Letter to Karl Marx, March 16, 1858


ENGELS TO MARX

IN LONDON

[Manchester, 16 March 1858]

Dear Moor,

The letter with enclosure from New York[1] arrived here safely—when I sent off 'Beresford' last week I was in such a hurry that I completely forgot to acknowledge its receipt.

For the same reason I haven't yet been able to see Lupus and at this moment my head is again so full of damned COMMERCE that I can hardly summon what few wits I have, let alone work on Appleton's things. I shall finish 'Bomarsund' and if possible 'Bülow' in time for Friday, i. e. send off 'Bülow' tomorrow if possible, so that you'll have time to add the biographical part; the only sources I have, by the way, are Siborne and Jomini.[2] For 'Bomarsund' I have to refer to the press again; there's nothing further about it in my papers.

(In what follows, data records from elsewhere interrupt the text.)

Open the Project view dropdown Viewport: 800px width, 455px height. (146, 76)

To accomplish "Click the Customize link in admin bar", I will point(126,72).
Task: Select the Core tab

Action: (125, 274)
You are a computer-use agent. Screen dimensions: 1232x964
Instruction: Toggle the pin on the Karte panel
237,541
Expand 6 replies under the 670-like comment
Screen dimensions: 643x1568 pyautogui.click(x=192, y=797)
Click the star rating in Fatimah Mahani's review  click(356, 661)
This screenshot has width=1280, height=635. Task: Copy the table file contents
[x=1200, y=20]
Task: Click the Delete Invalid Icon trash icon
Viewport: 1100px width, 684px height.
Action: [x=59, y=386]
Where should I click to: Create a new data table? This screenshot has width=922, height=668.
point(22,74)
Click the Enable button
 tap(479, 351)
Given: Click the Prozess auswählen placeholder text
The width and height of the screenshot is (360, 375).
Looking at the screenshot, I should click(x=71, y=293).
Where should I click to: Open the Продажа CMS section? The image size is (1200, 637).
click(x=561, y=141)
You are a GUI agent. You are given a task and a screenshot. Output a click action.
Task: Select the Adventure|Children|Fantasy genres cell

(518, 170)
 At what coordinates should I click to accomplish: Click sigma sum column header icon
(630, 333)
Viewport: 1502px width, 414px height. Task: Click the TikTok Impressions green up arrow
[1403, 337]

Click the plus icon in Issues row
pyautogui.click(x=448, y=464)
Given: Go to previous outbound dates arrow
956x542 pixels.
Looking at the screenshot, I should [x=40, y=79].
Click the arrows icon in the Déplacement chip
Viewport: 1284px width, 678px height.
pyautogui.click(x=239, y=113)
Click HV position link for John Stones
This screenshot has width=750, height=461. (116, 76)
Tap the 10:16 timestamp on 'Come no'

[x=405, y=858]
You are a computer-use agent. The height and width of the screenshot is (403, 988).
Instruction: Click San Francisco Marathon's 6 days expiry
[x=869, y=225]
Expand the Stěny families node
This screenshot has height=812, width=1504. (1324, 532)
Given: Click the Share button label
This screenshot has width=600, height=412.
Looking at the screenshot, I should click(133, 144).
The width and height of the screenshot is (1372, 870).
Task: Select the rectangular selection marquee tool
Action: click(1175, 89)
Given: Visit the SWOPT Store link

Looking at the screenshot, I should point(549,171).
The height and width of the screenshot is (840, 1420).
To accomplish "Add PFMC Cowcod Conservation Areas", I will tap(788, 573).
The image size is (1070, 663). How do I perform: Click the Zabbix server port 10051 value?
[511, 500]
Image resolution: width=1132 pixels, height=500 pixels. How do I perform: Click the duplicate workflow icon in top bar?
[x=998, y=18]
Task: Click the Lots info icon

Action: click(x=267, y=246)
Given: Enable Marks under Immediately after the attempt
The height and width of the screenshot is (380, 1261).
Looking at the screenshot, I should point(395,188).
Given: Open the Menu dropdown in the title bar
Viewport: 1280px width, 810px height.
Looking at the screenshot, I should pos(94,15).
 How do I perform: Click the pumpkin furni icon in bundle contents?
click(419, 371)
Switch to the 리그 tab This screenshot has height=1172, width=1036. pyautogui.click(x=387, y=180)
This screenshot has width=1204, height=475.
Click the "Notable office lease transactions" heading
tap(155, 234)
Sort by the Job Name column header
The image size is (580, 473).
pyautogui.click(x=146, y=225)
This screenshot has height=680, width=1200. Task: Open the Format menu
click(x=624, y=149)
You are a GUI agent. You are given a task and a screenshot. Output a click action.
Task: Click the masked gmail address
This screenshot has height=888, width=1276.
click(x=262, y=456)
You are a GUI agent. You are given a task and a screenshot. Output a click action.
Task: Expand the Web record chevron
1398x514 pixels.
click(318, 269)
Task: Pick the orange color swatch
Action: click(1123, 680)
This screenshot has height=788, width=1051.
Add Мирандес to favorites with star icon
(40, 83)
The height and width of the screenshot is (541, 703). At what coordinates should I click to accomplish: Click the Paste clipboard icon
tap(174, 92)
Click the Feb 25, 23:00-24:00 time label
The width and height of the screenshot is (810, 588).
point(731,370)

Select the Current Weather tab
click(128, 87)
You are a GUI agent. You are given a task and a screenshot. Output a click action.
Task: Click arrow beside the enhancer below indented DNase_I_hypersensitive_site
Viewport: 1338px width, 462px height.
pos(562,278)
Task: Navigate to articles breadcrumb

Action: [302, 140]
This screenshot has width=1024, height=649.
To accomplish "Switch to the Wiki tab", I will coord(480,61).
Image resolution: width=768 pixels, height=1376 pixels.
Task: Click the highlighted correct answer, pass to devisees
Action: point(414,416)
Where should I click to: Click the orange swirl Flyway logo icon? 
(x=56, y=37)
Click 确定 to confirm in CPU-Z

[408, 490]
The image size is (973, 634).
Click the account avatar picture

Then I'll set to work with a will on 'Cavalry'. Unfortunately I can't lay my hand on anything about the Seven Years War,[3] the heyday of the cavalry. However, nous verrons.[4]

I'm annoyed at being unable to get through the things faster; but the second lot of B's was really a very tiring job and I quite definitely cannot work far into the night without suffering from insomnia for several days afterwards. Two evenings in succession is the maximum I can manage but, all the same, it's easier now than it was in the beginning.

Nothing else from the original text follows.